§ **What the exercise asks**
Please rewrite the part of the material that opens with the line containing "Click the System" and closes with the line containing "Viewport: 960px width, 711px", replacing "bottom left" with "lower left" and keeping everything else the same. Give only that part, and leave the pictures out of your answer.

## BEGIN Data supplied

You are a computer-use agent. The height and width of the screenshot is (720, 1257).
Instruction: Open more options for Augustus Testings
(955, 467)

## END Data supplied
## BEGIN Data supplied

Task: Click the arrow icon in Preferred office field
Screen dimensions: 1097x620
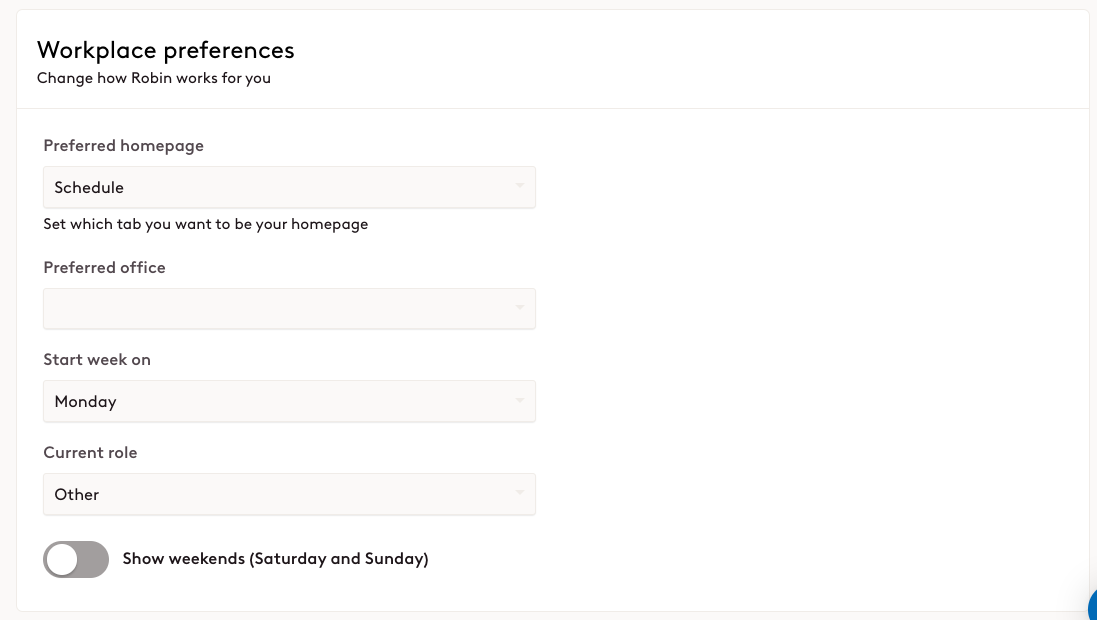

## END Data supplied
## BEGIN Data supplied

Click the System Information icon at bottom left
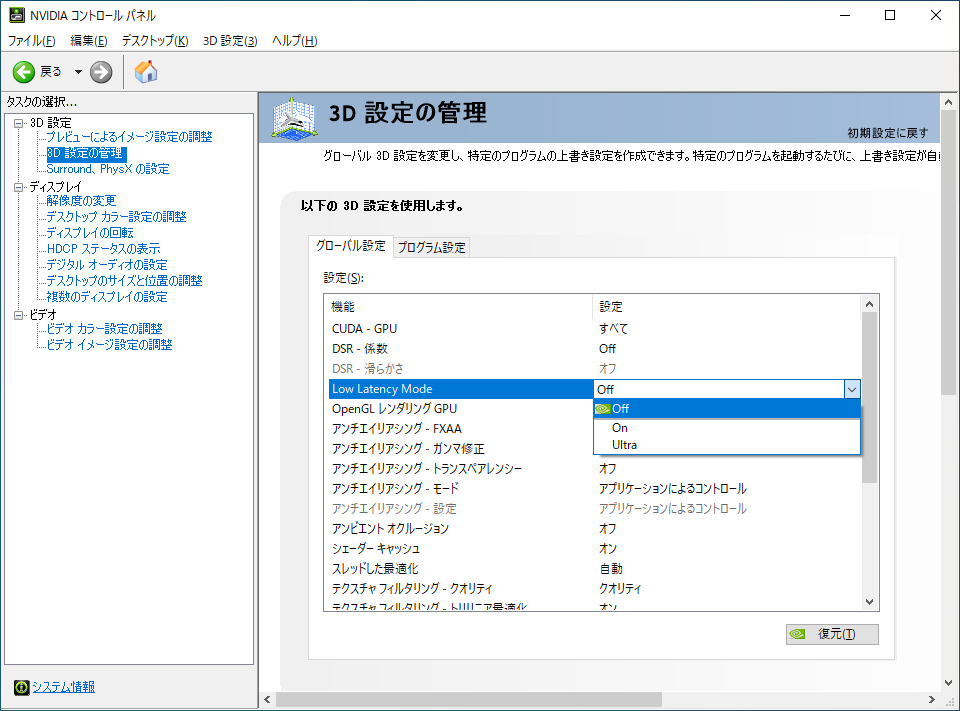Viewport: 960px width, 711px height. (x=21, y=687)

## END Data supplied

§ **Output for this exercise**
Click the System Information icon at lower left
Viewport: 960px width, 711px height. (x=21, y=687)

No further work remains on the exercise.